┌──

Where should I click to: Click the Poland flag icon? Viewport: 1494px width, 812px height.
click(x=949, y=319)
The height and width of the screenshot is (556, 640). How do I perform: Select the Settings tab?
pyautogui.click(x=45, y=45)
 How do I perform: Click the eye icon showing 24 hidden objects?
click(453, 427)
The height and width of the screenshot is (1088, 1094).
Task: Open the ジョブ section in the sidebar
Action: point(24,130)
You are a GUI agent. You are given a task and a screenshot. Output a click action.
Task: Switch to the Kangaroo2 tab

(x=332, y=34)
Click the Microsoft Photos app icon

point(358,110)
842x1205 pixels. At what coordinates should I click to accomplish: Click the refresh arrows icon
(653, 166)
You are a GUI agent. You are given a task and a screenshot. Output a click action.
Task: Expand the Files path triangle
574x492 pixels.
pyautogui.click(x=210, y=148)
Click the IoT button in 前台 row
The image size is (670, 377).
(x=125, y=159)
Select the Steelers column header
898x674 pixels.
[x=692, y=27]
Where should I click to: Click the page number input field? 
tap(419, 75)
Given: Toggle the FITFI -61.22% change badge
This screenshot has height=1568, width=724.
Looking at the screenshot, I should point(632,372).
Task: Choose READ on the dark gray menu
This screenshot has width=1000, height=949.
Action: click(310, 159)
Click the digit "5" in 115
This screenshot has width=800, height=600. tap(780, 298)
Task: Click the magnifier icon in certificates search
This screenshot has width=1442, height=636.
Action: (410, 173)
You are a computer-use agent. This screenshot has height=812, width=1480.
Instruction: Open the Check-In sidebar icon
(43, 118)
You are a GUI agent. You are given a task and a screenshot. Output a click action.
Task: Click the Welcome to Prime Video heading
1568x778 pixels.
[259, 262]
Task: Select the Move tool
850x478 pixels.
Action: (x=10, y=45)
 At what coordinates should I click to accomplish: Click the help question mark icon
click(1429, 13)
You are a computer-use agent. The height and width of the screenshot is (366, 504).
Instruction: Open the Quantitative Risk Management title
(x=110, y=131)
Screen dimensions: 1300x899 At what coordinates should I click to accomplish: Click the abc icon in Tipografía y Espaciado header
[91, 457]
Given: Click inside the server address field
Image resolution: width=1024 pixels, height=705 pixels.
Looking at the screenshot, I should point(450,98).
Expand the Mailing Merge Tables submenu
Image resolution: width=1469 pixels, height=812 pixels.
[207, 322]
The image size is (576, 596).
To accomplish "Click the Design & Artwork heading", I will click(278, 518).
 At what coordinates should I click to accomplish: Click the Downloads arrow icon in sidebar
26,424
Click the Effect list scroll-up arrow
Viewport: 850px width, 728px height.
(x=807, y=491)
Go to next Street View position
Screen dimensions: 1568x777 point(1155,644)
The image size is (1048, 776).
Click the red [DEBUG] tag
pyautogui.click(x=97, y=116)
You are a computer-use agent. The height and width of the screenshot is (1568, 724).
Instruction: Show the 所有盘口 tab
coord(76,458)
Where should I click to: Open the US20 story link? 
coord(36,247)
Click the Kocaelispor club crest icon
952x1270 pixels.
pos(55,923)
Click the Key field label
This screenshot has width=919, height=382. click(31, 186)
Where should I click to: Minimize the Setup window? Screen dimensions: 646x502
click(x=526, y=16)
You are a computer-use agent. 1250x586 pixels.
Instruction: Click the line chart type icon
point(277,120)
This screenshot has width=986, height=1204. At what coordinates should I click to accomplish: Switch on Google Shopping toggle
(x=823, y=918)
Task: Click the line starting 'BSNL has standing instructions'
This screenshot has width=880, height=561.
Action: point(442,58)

└──

- **REQUIREMENT**
Set every line of the data down again, word for word.

- **SOLUTION BELOW**
Where should I click to: Click the Poland flag icon? Viewport: 1494px width, 812px height.
click(x=949, y=319)
The height and width of the screenshot is (556, 640). How do I perform: Select the Settings tab?
pyautogui.click(x=45, y=45)
 How do I perform: Click the eye icon showing 24 hidden objects?
click(453, 427)
The height and width of the screenshot is (1088, 1094).
Task: Open the ジョブ section in the sidebar
Action: point(24,130)
You are a GUI agent. You are given a task and a screenshot. Output a click action.
Task: Switch to the Kangaroo2 tab

(x=332, y=34)
Click the Microsoft Photos app icon

point(358,110)
842x1205 pixels. At what coordinates should I click to accomplish: Click the refresh arrows icon
(653, 166)
You are a GUI agent. You are given a task and a screenshot. Output a click action.
Task: Expand the Files path triangle
574x492 pixels.
pyautogui.click(x=210, y=148)
Click the IoT button in 前台 row
The image size is (670, 377).
(x=125, y=159)
Select the Steelers column header
898x674 pixels.
[x=692, y=27]
Where should I click to: Click the page number input field? 
tap(419, 75)
Given: Toggle the FITFI -61.22% change badge
This screenshot has height=1568, width=724.
Looking at the screenshot, I should point(632,372).
Task: Choose READ on the dark gray menu
This screenshot has width=1000, height=949.
Action: click(310, 159)
Click the digit "5" in 115
This screenshot has width=800, height=600. tap(780, 298)
Task: Click the magnifier icon in certificates search
This screenshot has width=1442, height=636.
Action: (410, 173)
You are a computer-use agent. This screenshot has height=812, width=1480.
Instruction: Open the Check-In sidebar icon
(43, 118)
You are a GUI agent. You are given a task and a screenshot. Output a click action.
Task: Click the Welcome to Prime Video heading
1568x778 pixels.
[259, 262]
Task: Select the Move tool
850x478 pixels.
Action: (x=10, y=45)
 At what coordinates should I click to accomplish: Click the help question mark icon
click(1429, 13)
You are a computer-use agent. The height and width of the screenshot is (366, 504).
Instruction: Open the Quantitative Risk Management title
(x=110, y=131)
Screen dimensions: 1300x899 At what coordinates should I click to accomplish: Click the abc icon in Tipografía y Espaciado header
[91, 457]
Given: Click inside the server address field
Image resolution: width=1024 pixels, height=705 pixels.
Looking at the screenshot, I should point(450,98).
Expand the Mailing Merge Tables submenu
Image resolution: width=1469 pixels, height=812 pixels.
[207, 322]
The image size is (576, 596).
To accomplish "Click the Design & Artwork heading", I will click(278, 518).
 At what coordinates should I click to accomplish: Click the Downloads arrow icon in sidebar
26,424
Click the Effect list scroll-up arrow
Viewport: 850px width, 728px height.
(x=807, y=491)
Go to next Street View position
Screen dimensions: 1568x777 point(1155,644)
The image size is (1048, 776).
Click the red [DEBUG] tag
pyautogui.click(x=97, y=116)
You are a computer-use agent. The height and width of the screenshot is (1568, 724).
Instruction: Show the 所有盘口 tab
coord(76,458)
Where should I click to: Open the US20 story link? 
coord(36,247)
Click the Kocaelispor club crest icon
952x1270 pixels.
pos(55,923)
Click the Key field label
This screenshot has width=919, height=382. click(31, 186)
Where should I click to: Minimize the Setup window? Screen dimensions: 646x502
click(x=526, y=16)
You are a computer-use agent. 1250x586 pixels.
Instruction: Click the line chart type icon
point(277,120)
This screenshot has width=986, height=1204. At what coordinates should I click to accomplish: Switch on Google Shopping toggle
(x=823, y=918)
Task: Click the line starting 'BSNL has standing instructions'
This screenshot has width=880, height=561.
Action: point(442,58)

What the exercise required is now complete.